The Prop 187 Moment: Post-187 and the Artistic Regeneración of a Community
In 1993, the CARA exhibition ended its three-year traveling run at the San Antonio Museum of Art. “CARA: Chicano Art Resistance and Affirmation” was the acclaimed Chicana/o art exhibition organized by UCLA’s Wight Gallery and a large team of Chicano scholars, artists and curators. Opening in Los Angeles in 1990, the groundbreaking exhibit featuring the work of over one hundred artists traveled across the country, marking a watershed moment for Chicano art, one of acceptance, inclusion and a national recognition of the genre. The moment however stood in stark contrast to the events of the following year when Proposition 187, the nativist California ballot measure that called for the denial of public services such as education and health care to undocumented immigrants, passed with almost 60% of Californians supporting the measure.

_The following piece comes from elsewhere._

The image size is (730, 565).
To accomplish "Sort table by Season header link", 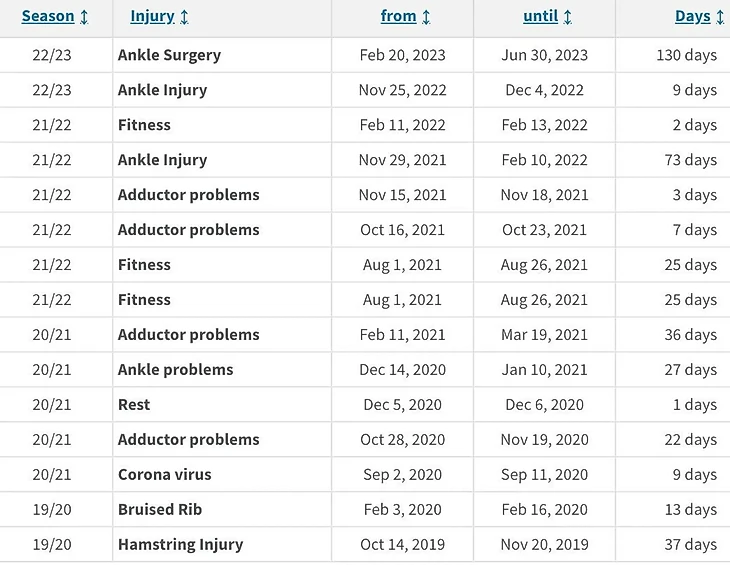I will 48,16.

While it seemed like Chicana/o artists had made some inroads into the nation’s mainstream art world, the blatant racism inherent in the so-called Save Our State initiative (as Prop 187 was branded) suggested otherwise.

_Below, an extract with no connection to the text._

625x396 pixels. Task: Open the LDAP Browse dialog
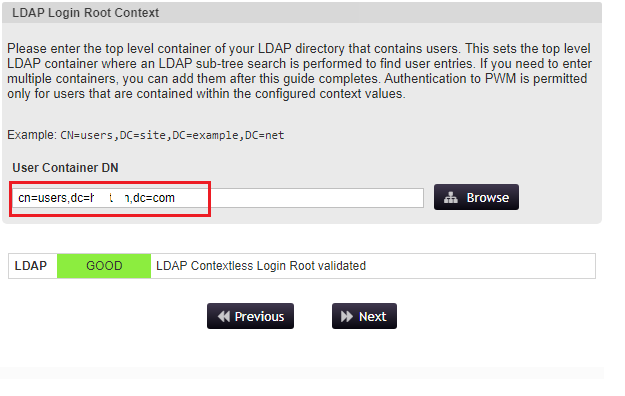tap(476, 197)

More on Prop 187 and the movement it inspired
At the time of Prop 187, Chicana/o artists had, after struggling for decades to find a place within galleries, museums and universities, established a strong, if small, niche in the Los Angeles art world. Many of the artists who found themselves with invitations to show at private galleries, mount exhibitions, perform at universities and secure significant public art contracts, had for the most part been informed by and/or were active participants in the Mexican American social justice movement of the late 1960s and early 1970s, now commonly referred to as The Chicano Movement. The movement’s most crucial issues of the day revolved around the anti-Vietnam war movement, labor issues — particularly the United Farm Workers Union — and the struggle for equal education, inciting large protest rallies, marches and school walkouts. While issues relating to Mexican immigration to the United States were relevant and foundational to the Mexican American community, other issues were far more compelling to the generation of young Chicanos coming of age at this time. Chicanismo was the strategy employed to build a movement and inform a new visual culture and iconography. The concept of Aztlan emerged as a sacred landscape that grounded the movement with the notion of a spiritual homeland and culturally connected U.S.-born Chicanos to Mexico and its Indigenous past.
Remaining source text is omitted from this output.